— Start of Given entries —
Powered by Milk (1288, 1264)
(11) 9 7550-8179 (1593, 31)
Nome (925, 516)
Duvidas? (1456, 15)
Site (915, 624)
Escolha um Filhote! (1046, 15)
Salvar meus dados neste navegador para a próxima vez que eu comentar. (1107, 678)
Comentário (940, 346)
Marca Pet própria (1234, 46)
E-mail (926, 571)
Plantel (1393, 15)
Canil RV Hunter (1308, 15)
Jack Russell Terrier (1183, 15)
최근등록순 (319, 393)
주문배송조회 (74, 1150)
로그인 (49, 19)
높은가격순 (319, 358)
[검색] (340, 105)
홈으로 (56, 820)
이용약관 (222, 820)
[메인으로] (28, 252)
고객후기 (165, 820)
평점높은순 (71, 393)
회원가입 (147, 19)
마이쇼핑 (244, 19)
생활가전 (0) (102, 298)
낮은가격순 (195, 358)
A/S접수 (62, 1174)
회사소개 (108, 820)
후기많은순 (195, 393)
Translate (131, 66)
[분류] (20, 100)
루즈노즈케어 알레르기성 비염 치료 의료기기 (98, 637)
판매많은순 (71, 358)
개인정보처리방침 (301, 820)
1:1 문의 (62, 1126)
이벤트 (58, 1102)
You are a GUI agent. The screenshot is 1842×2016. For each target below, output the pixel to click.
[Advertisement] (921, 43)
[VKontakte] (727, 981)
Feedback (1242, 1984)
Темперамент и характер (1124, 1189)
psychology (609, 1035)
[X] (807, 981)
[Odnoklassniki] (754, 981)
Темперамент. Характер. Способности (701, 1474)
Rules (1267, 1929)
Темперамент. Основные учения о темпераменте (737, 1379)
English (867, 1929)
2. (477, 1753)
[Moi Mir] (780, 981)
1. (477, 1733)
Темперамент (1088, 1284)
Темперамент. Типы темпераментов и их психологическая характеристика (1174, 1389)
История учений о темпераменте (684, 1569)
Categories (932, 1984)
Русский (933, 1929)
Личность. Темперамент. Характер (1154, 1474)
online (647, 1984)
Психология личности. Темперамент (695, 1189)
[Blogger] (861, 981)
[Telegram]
— End of Given entries —
Can you quote the whole listing above, every line unchanged and in the same order?

Powered by Milk (1288, 1264)
(11) 9 7550-8179 (1593, 31)
Nome (925, 516)
Duvidas? (1456, 15)
Site (915, 624)
Escolha um Filhote! (1046, 15)
Salvar meus dados neste navegador para a próxima vez que eu comentar. (1107, 678)
Comentário (940, 346)
Marca Pet própria (1234, 46)
E-mail (926, 571)
Plantel (1393, 15)
Canil RV Hunter (1308, 15)
Jack Russell Terrier (1183, 15)
최근등록순 (319, 393)
주문배송조회 (74, 1150)
로그인 (49, 19)
높은가격순 (319, 358)
[검색] (340, 105)
홈으로 (56, 820)
이용약관 (222, 820)
[메인으로] (28, 252)
고객후기 (165, 820)
평점높은순 (71, 393)
회원가입 (147, 19)
마이쇼핑 (244, 19)
생활가전 (0) (102, 298)
낮은가격순 (195, 358)
A/S접수 (62, 1174)
회사소개 (108, 820)
후기많은순 (195, 393)
Translate (131, 66)
[분류] (20, 100)
루즈노즈케어 알레르기성 비염 치료 의료기기 (98, 637)
판매많은순 (71, 358)
개인정보처리방침 (301, 820)
1:1 문의 (62, 1126)
이벤트 (58, 1102)
You are a GUI agent. The screenshot is 1842×2016. For each target below, output the pixel to click.
[Advertisement] (921, 43)
[VKontakte] (727, 981)
Feedback (1242, 1984)
Темперамент и характер (1124, 1189)
psychology (609, 1035)
[X] (807, 981)
[Odnoklassniki] (754, 981)
Темперамент. Характер. Способности (701, 1474)
Rules (1267, 1929)
Темперамент. Основные учения о темпераменте (737, 1379)
English (867, 1929)
2. (477, 1753)
[Moi Mir] (780, 981)
1. (477, 1733)
Темперамент (1088, 1284)
Темперамент. Типы темпераментов и их психологическая характеристика (1174, 1389)
История учений о темпераменте (684, 1569)
Categories (932, 1984)
Русский (933, 1929)
Личность. Темперамент. Характер (1154, 1474)
online (647, 1984)
Психология личности. Темперамент (695, 1189)
[Blogger] (861, 981)
[Telegram]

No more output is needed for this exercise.